__TEXT SECTION__.
•••

I didn’t have to work today, and that’s lucky because I was in a blind, homicidal rage also known as PMS and there’s nothing of note to complain about right now but I was still in a funk and holding back tears all morning and then the cramps would spring up periodically that were so painful they would stop me in my tracks and AAAAGGHHHHHH! So after I got all of my necessary errands done, I went back home, climbed into my splendid bed, and watched every single second of the Michael Cohen testimony while scrolling through Twitter to read hilarious (but also informative!) commentary on it in real time. It was just what the doctor ordered. That’s not to say that I’m feeling tons better, but at least the psychotic fury has passed. Also, Twitter is always good for a few good belly laughs when you really need them (it’s also a cesspool that will make you buy extra locks for your doors and windows and make you think that most people are soulless lunatics, so I wouldn’t get addicted, if I were you!).
Tonight is fish taco night in the Toppsy Turvy household. I bought cilantro and cotija cheese so it’s gonna be very authentic. And I’m finally going to have the chance to use my new food processor and make the fish taco sauce! Things are looking up.

•••

__DATASET CONTENT__.
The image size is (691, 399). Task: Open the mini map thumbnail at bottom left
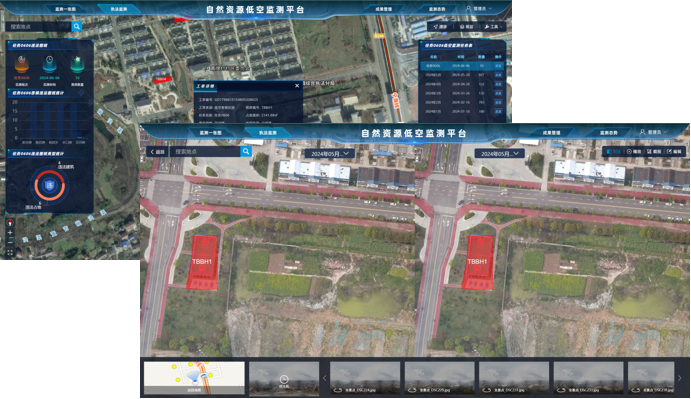[194, 378]
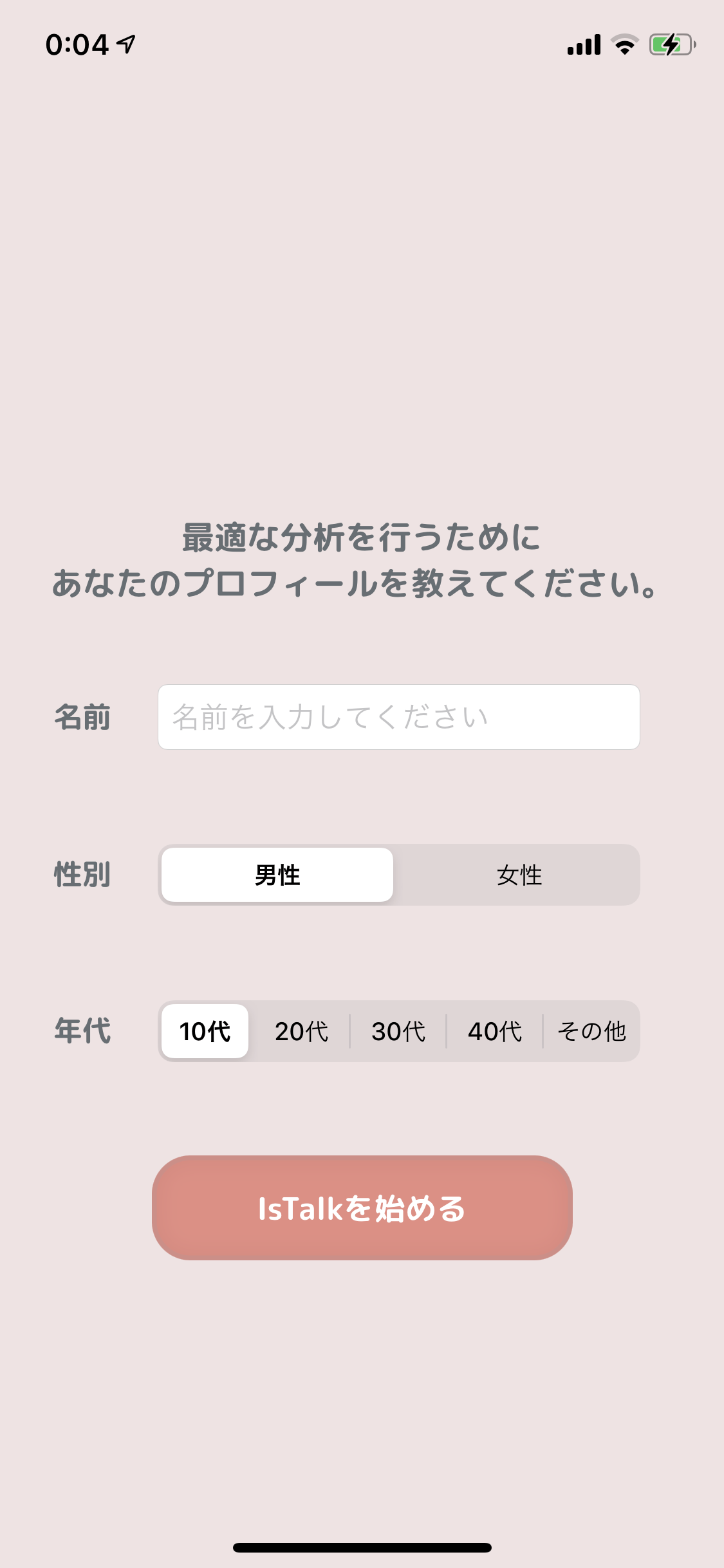The height and width of the screenshot is (1568, 724).
Task: Tap the cellular signal strength icon
Action: pos(584,45)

•••

__TASK SET__.
1) In the blog post, what two ingredients did the writer buy for fish taco night?
2) Return the blog post text from "Tonight is fish" to "are looking up.".
The entries come from a different source than the blog post.

__ANSWERS TO THE EXERCISES__.
1) Cilantro and cotija cheese.

2)
Tonight is fish taco night in the Toppsy Turvy household. I bought cilantro and cotija cheese so it’s gonna be very authentic. And I’m finally going to have the chance to use my new food processor and make the fish taco sauce! Things are looking up.